(begin)

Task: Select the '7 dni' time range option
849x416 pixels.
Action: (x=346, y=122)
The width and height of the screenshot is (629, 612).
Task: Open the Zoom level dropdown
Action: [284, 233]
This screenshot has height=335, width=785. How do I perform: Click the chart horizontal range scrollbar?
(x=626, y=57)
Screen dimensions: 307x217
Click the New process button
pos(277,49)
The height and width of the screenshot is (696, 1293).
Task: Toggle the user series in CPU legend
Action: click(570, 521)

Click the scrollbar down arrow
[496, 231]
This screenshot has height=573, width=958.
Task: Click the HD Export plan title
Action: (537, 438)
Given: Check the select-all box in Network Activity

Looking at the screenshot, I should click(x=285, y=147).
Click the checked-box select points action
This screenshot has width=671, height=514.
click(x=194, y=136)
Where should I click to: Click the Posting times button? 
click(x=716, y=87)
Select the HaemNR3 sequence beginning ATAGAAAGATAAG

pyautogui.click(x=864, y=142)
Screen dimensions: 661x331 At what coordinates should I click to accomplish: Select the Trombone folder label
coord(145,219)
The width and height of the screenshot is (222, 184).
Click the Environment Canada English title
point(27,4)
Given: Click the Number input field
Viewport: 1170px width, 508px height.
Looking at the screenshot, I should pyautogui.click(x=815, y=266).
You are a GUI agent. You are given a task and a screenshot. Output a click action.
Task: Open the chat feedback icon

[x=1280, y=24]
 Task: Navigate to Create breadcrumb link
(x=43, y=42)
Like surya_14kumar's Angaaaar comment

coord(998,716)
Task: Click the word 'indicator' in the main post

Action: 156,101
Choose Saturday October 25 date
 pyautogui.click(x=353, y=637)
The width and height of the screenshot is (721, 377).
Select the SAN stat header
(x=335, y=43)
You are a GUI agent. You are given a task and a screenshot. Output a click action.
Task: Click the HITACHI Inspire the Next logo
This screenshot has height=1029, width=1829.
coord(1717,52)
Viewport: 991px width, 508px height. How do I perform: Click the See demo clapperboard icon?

(end)

Goal: Set down the data unchanged, from its first line up to and including the line containing "Action: 156,101".

Written answer:
Task: Select the '7 dni' time range option
849x416 pixels.
Action: (x=346, y=122)
The width and height of the screenshot is (629, 612).
Task: Open the Zoom level dropdown
Action: [284, 233]
This screenshot has height=335, width=785. How do I perform: Click the chart horizontal range scrollbar?
(x=626, y=57)
Screen dimensions: 307x217
Click the New process button
pos(277,49)
The height and width of the screenshot is (696, 1293).
Task: Toggle the user series in CPU legend
Action: click(570, 521)

Click the scrollbar down arrow
[496, 231]
This screenshot has height=573, width=958.
Task: Click the HD Export plan title
Action: (537, 438)
Given: Check the select-all box in Network Activity

Looking at the screenshot, I should click(x=285, y=147).
Click the checked-box select points action
This screenshot has width=671, height=514.
click(x=194, y=136)
Where should I click to: Click the Posting times button? 
click(x=716, y=87)
Select the HaemNR3 sequence beginning ATAGAAAGATAAG

pyautogui.click(x=864, y=142)
Screen dimensions: 661x331 At what coordinates should I click to accomplish: Select the Trombone folder label
coord(145,219)
The width and height of the screenshot is (222, 184).
Click the Environment Canada English title
point(27,4)
Given: Click the Number input field
Viewport: 1170px width, 508px height.
Looking at the screenshot, I should pyautogui.click(x=815, y=266).
You are a GUI agent. You are given a task and a screenshot. Output a click action.
Task: Open the chat feedback icon

[x=1280, y=24]
 Task: Navigate to Create breadcrumb link
(x=43, y=42)
Like surya_14kumar's Angaaaar comment

coord(998,716)
Task: Click the word 'indicator' in the main post

Action: 156,101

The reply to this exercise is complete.